L’héritage nucléaire

Synopsis

Le projet de Kazuma Obara est issu du partenariat entre le World Press Photo et le Festival Photoreporter en Baie de Saint-Brieuc. La sélection de ce sujet a été réalisée par Lars Boering, directeur du World Press Photo, institution internationale dédiée au photojournalisme et Marc Prüst, Directeur Artistique du Festival Photoreporter.

Kazuma Obara axe ses travaux sur les zones sinistrées de la planète par des accidents nucléaires. Pour le Festival, il retrace l’histoire des tests nucléaires réalisés par le gouvernement américain au Japon. Son sujet « l’Héritage nucléaire », propose une démarche originale qui sort du photojournalisme classique. Il explore les conséquences des essais nucléaires menés en 1954 par le gouvernement américain sur la zone de l’atoll Bikini dans les Îles Marshall.

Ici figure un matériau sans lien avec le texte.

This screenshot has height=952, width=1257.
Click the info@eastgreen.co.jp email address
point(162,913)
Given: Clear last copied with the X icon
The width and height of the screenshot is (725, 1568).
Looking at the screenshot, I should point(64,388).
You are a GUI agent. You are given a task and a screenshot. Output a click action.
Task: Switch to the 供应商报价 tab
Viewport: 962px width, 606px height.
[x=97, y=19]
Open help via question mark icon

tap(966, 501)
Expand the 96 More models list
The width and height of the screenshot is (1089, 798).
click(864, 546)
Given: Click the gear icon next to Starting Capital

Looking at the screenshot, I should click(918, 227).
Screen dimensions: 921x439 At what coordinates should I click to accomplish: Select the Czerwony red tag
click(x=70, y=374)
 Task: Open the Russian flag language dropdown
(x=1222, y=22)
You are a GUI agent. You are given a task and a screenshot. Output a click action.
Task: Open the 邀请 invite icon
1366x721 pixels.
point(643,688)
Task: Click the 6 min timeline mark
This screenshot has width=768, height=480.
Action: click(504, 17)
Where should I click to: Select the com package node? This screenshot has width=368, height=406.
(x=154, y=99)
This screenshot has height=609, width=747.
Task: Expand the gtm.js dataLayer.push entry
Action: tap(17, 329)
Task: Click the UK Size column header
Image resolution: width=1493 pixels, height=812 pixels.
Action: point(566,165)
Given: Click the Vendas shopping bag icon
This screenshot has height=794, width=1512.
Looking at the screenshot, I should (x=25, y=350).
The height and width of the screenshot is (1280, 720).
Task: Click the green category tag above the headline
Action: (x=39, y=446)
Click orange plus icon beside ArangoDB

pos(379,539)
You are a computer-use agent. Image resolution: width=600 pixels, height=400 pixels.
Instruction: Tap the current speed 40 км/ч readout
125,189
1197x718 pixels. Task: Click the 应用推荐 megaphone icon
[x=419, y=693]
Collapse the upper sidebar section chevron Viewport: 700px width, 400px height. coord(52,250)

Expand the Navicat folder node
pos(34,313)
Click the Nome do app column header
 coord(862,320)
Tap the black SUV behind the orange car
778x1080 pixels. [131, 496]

Sur un bateau de pêche japonais, 26 marins ont été reconnus victimes de radiation suite aux tests. Cependant, dans des documents publiés voilà seulement 3 ans, des tests ont révélé qu’au moins 10 000 personnes ont été directement irradiées au large de l’atoll Bikini. Le projet de Kazuma Obara montre les effets de cet héritage caché au travers de l’histoire d’une femme, une mère qui s’est suicidée après avoir confié à sa fille qu’elle détenait des documents confidentiels. Quelques jours seulement après le suicide, le père les a tous brûlé. Kazuma Obara utilise l’appareil photo acquis en 1955 par le pêcheur pour documenter les lieux qui jouent un rôle dans cette histoire. Ces éléments seront combinés pour former un objet de recherche approfondie et unique sur les effets à long terme de la radiation nucléaire.

Kazuma-ObaraBiographie

Kazuma Obara est un photojournaliste basé au Royaume-Uni et au Japon. Après le tsunami et le désastre nucléaire en 2011, il a commencé à s’informer sur la région sinistrée, photographiant l’intérieur de la centrale nucléaire de Fukushima Daiichi. Kazuma Obara a été le premier photojournaliste à montrer l’intérieur de l’usine de Fukushima.

Son travail dans les régions impactées a été publié sous le titre Reset Beyond Fukushima, publié par Lars Müller Publishers en 2012. En 2014, il s’est concentré sur les victimes de la deuxième Guerre mondiale au Japon et a autopublié le livre-photo «Histoires Silencieuses» qui a été présélectionné à Paris Photo.

Kazuma Obara a également travaillé sur le sujet des ouvriers de la centrale nucléaire de Tchernobyl. Depuis 2015, il étudie à l’Université de Londres en master Photoreportage et Photographie Documentaire. Il est représenté pat l’agence photo suisse Keystone. Ses photographies paraissent régulièrement dans The Guardian, Courrier International, Zeit, El Mundo, la BBC, CNN, NHK et Days Japan.